+++ Data to use

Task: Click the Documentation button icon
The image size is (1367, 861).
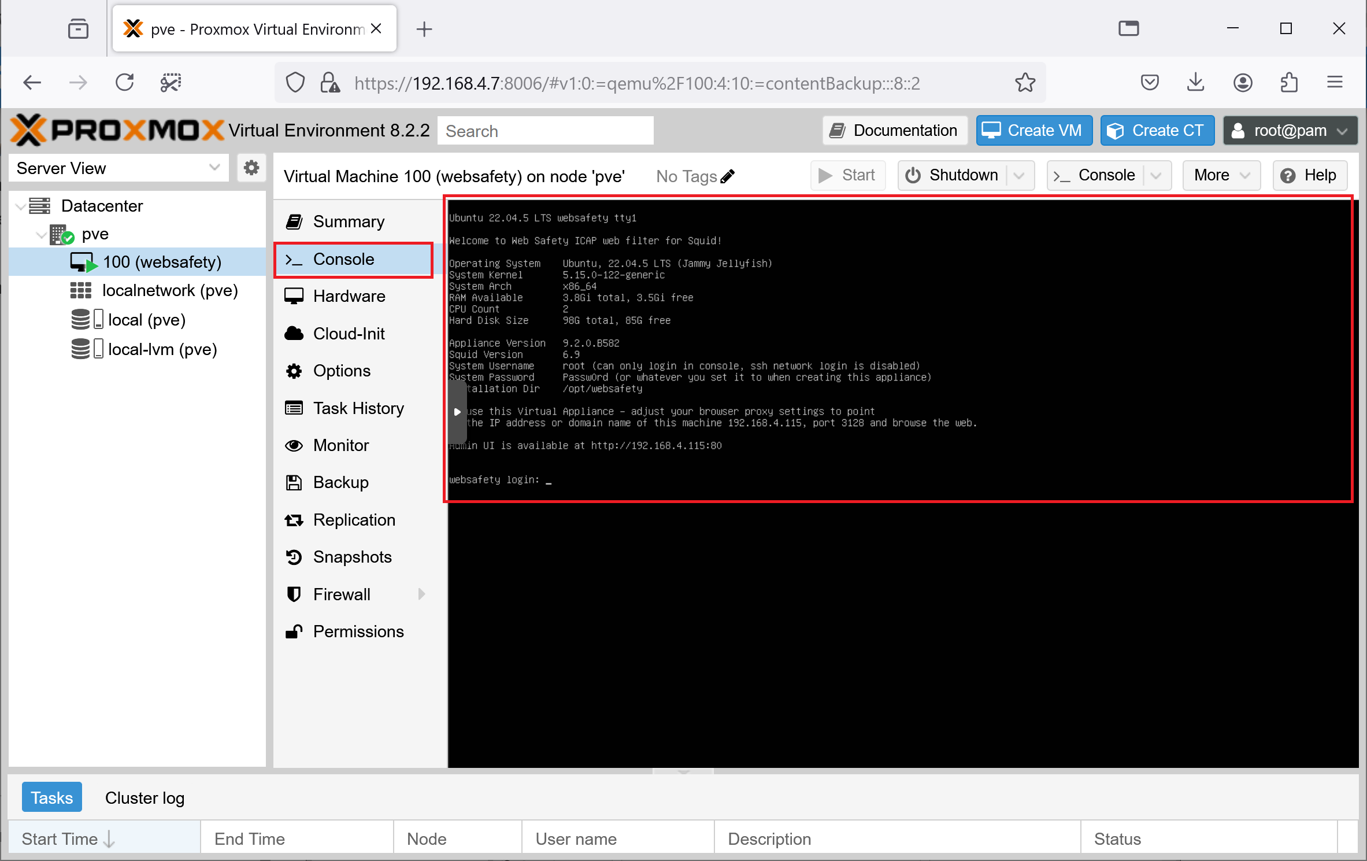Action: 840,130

++++++
+++ Data to use

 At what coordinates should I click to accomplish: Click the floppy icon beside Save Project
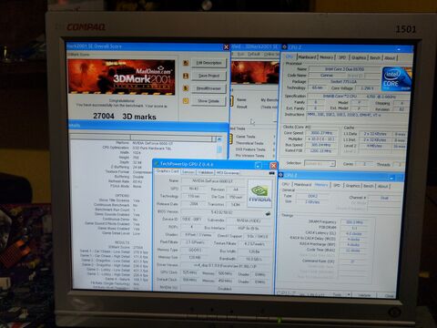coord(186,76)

++++++
+++ Data to use

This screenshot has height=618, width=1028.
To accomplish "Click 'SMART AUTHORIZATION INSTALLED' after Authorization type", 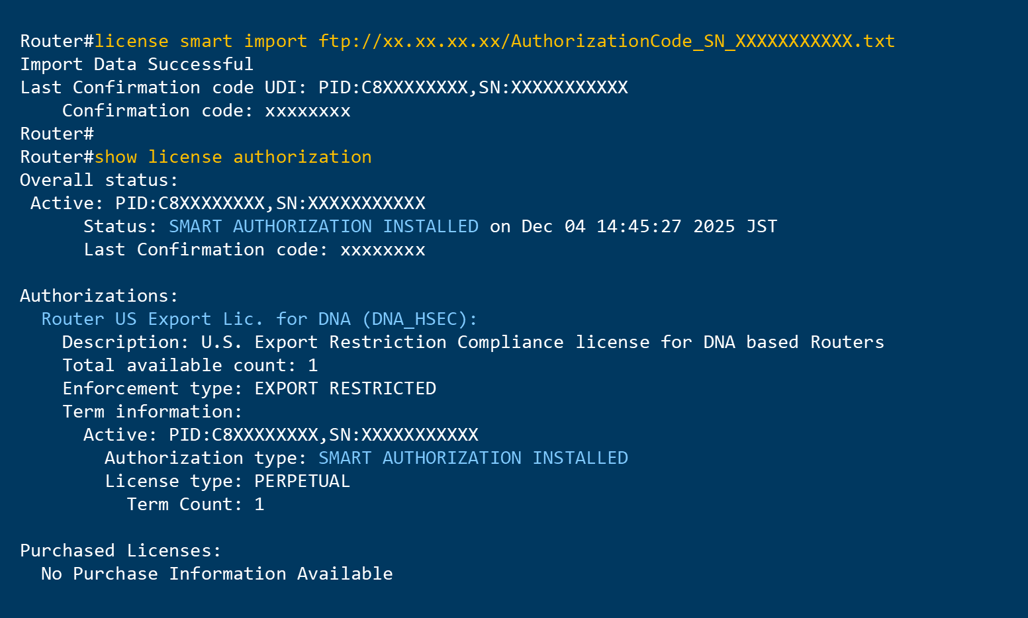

++++++

Could you rewrite the lines starting with the one containing "At what coordinates" and going on through the one containing "coord(186,76)", with "floppy icon" swapped for "disk icon" and everything else left as is? Leave the pictures out.

 At what coordinates should I click to accomplish: Click the disk icon beside Save Project
coord(186,76)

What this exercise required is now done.